Turning to Clarke, Australia's vice-captain, who has now been at the crease for over four hours, Nielsen said he was particularly pleased by the way he'd made a big score after skipper Ricky Ponting fell for just 38.
"Michael Clarke has got better and better. Rick missed out but right from the outset he scored freely and took the initiative away from their bowlers.
"He's certainly standing up for us and today he showed his class as a Test-match batsman."
England off-spinner Graeme Swann, who took two wickets on Sunday, said an Australia recovery was something the hosts had expected at some stage.

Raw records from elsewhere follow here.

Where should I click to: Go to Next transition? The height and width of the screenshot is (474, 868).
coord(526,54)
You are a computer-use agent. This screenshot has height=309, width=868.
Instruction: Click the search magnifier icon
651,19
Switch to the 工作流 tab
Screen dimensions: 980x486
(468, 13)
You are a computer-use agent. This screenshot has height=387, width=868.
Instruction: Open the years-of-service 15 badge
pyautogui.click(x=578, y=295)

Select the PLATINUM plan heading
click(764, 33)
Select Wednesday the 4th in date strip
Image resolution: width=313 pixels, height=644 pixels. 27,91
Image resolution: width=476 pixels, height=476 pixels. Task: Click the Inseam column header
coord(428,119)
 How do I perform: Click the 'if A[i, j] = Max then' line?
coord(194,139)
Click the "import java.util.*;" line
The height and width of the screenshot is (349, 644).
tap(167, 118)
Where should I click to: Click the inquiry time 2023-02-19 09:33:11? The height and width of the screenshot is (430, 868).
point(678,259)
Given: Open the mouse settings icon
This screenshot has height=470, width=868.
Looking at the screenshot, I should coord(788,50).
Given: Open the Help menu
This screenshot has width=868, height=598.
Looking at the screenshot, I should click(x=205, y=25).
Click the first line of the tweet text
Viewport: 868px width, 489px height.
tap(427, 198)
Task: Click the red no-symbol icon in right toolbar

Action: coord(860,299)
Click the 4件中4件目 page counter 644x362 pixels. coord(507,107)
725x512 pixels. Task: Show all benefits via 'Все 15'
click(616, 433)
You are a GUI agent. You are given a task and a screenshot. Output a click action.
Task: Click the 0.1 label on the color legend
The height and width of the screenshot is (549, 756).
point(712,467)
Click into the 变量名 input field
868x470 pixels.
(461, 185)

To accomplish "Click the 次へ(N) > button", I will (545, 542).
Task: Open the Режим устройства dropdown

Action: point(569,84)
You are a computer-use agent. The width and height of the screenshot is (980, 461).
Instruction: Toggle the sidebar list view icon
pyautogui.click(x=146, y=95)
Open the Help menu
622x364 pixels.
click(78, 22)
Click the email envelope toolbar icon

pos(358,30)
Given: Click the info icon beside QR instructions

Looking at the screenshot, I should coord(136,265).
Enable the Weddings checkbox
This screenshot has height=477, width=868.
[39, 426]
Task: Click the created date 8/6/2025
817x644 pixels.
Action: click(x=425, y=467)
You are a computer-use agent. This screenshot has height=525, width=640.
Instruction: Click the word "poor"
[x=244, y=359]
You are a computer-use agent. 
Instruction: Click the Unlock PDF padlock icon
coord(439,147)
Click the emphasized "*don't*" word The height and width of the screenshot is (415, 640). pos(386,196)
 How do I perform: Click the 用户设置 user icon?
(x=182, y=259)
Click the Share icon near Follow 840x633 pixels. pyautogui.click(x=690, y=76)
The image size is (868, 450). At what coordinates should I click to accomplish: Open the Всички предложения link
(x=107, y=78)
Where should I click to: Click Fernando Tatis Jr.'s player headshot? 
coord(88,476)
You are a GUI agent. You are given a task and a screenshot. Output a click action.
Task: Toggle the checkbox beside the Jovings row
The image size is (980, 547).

"When you play Australia you never expect them to lay down and die. We were on cloud nine but Clarke played beautifully and Haddin supported him nicely.
"I think the balance of power is pretty even. For Australia to win this game they've still got to break a world record, there's still a mountain of runs for Australia to climb," Swann added.
"In the morning it can be a different game as we saw with Andrew Strauss (the England captain made 161 on Thursday and was out second ball on Friday).
"One more wicket and we are into the bowlers."
Several of England's early wickets on Sunday were mired in umpiring controversy. Simon Katich was given out caught off what replays showed was an Andrew Flintoff no-ball and later on Michael Hussey fell to a catch when it seemed as if his bat had made no contact with the ball.
But sandwiched in between those wickets was Strauss's low slip catch to dismiss Phillip Hughes off the bowling of Flintoff.
Hughes started to walk-off but the 20-year-old was told to stand his ground by Ponting who on Saturday saw England's Ravi Bopara reprieved after the umpires referred a low catch to TV umpire Nigel Llong.
But this time around South Africa's Rudi Koertzen, standing in his 100th Test, was content to asking West Indian on-field colleague Billy Doctrove if the ball had carried before giving Hughes out without calling for Llong's help.
Replays were not conclusive but Nielsen said: "I would have liked to have seen it go to the third umpire from a consistency point of view."